E a tela se desenrola sempre mais esplêndida. Ignoro se, no fundo da alma, o Sr. Théophile Gautier é espírita; mas, com certeza, ele serve aos materialistas, aos descrentes, a bebida salutar em taças de ouro magnificamente cinzeladas.
Eu bendigo ainda o ano de 1865 pelas grossas cóleras que ele encerrava em seus flancos. Ninguém se engane com isto: Os Irmãos Davenport são menos causa do que pretexto para a cruzada. Soldados todos uniformes contra nós apontaram os seus canhões raiados. Então o que provaram? A força e a resistência da cidade sitiada. Conheço um jornal do Sul, muito difundido, muito estimado, e a justo título, que há muito tempo enterra pobremente o Espiritismo uma vez por mês. Consequentemente, o Espiritismo ressuscita pelo menos doze vezes por ano. Vereis que eles o tornarão imortal à força de matálo.
Agora não tenho mais senão os meus augúrios de ano novo. Meus primeiros votos são para vós, senhor e caro mestre, pela vossa felicidade, pela vossa obra tão valentemente empreendida e tão dignamente continuada.
Faço votos pela união íntima de todos os espíritas. Vi, com pesar, algumas nuvens leves caindo em nosso horizonte. Quem nos amará se não nos sabemos amar? Como dizeis muito bem no último número de vossa Revista: “Quem quer que creia na existência e na sobrevivência das almas, ou na possibilidade de relações entre os homens e o mundo espiritual, é espírita.” Que esta definição fique, e sobre este terreno sólido estaremos sempre de acordo. E agora, se detalhes da doutrina, mesmo importantes, por vezes nos dividem, discutamo-los, não como fratricidas, mas como homens que só têm um objetivo: o triunfo da razão e, pela razão, a busca do verdadeiro e do belo, o progresso da ciência, a felicidade da Humanidade.
Ficam os meus mais ardentes votos, os mais sinceros. Eu os dirijo a todos aqueles que se dizem nossos inimigos: Que Deus os ilumine!
Adeus, senhor. Recebei, para vós e para todos os nossos irmãos de Paris, a renovada certeza de meus sentimentos afetuosos e de minha distinta consideração.

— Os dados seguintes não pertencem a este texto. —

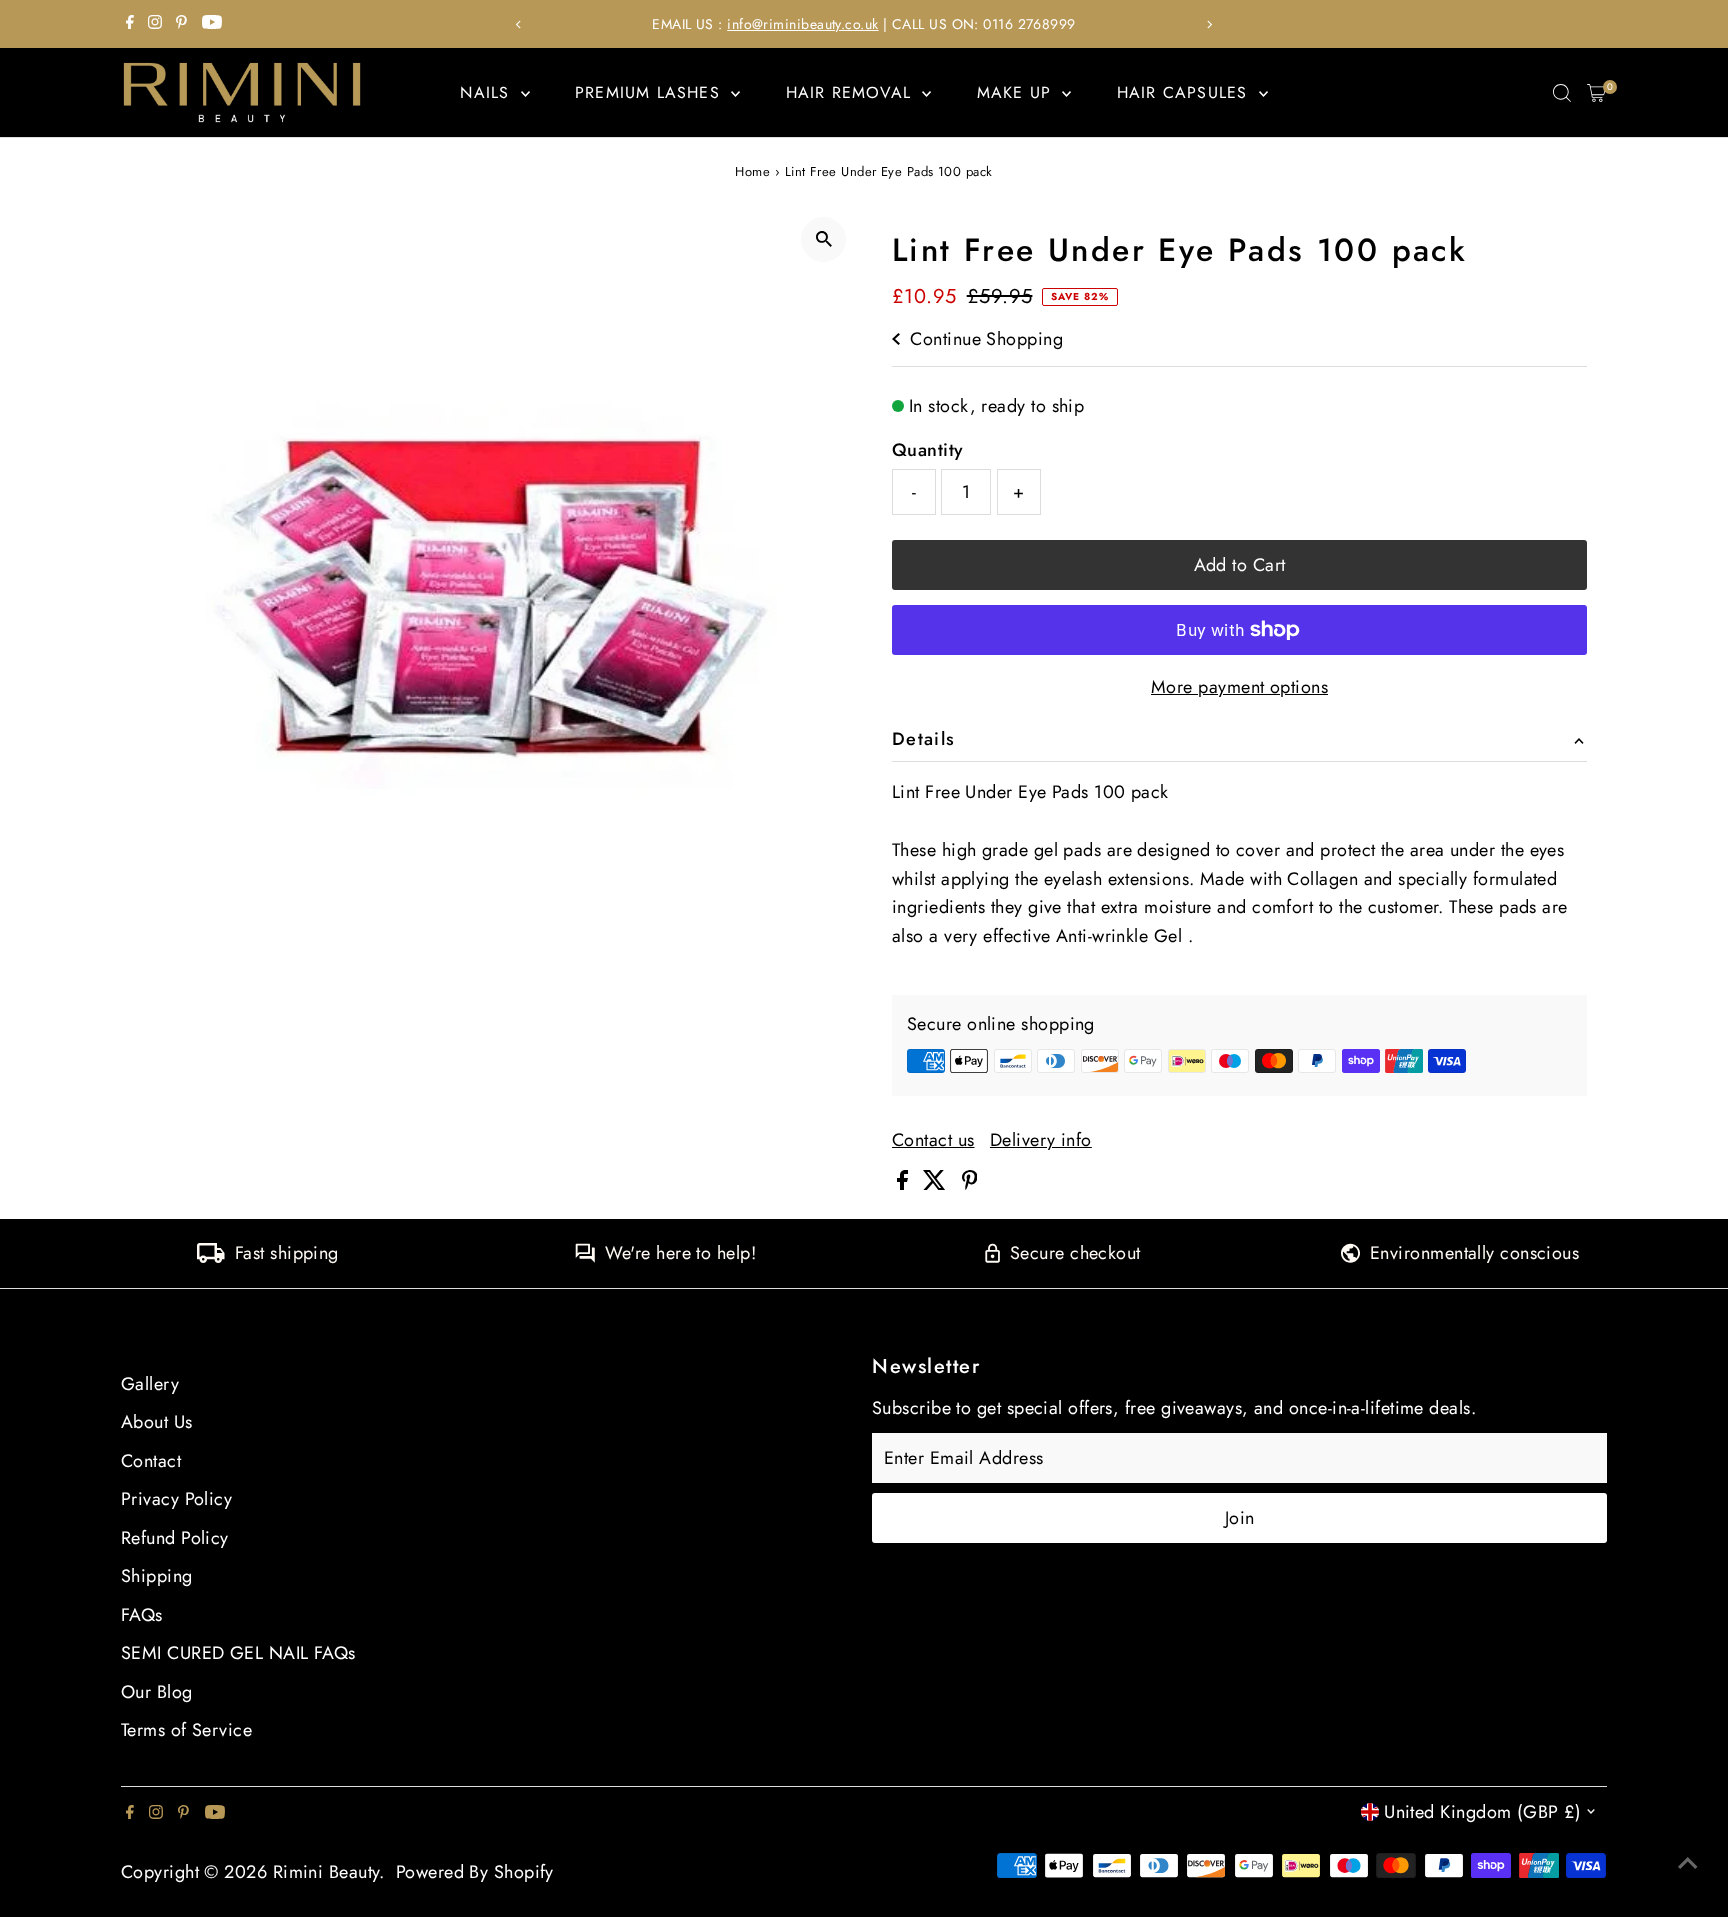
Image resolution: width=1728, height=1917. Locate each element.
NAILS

T. JAUBERT, Vice-Presidente do Tribunal.
Qualquer comentário sobre esta carta seria supérfluo. Acrescentaremos apenas uma palavra, é que homens como o Sr. Jaubert honram a bandeira que carregam. Sua apreciação tão judiciosa sobre a obra do Sr. Théophile Gautier nos dispensa do relato que nos propúnhamos dela fazer este mês. Voltaremos a falar sobre ela no próximo número.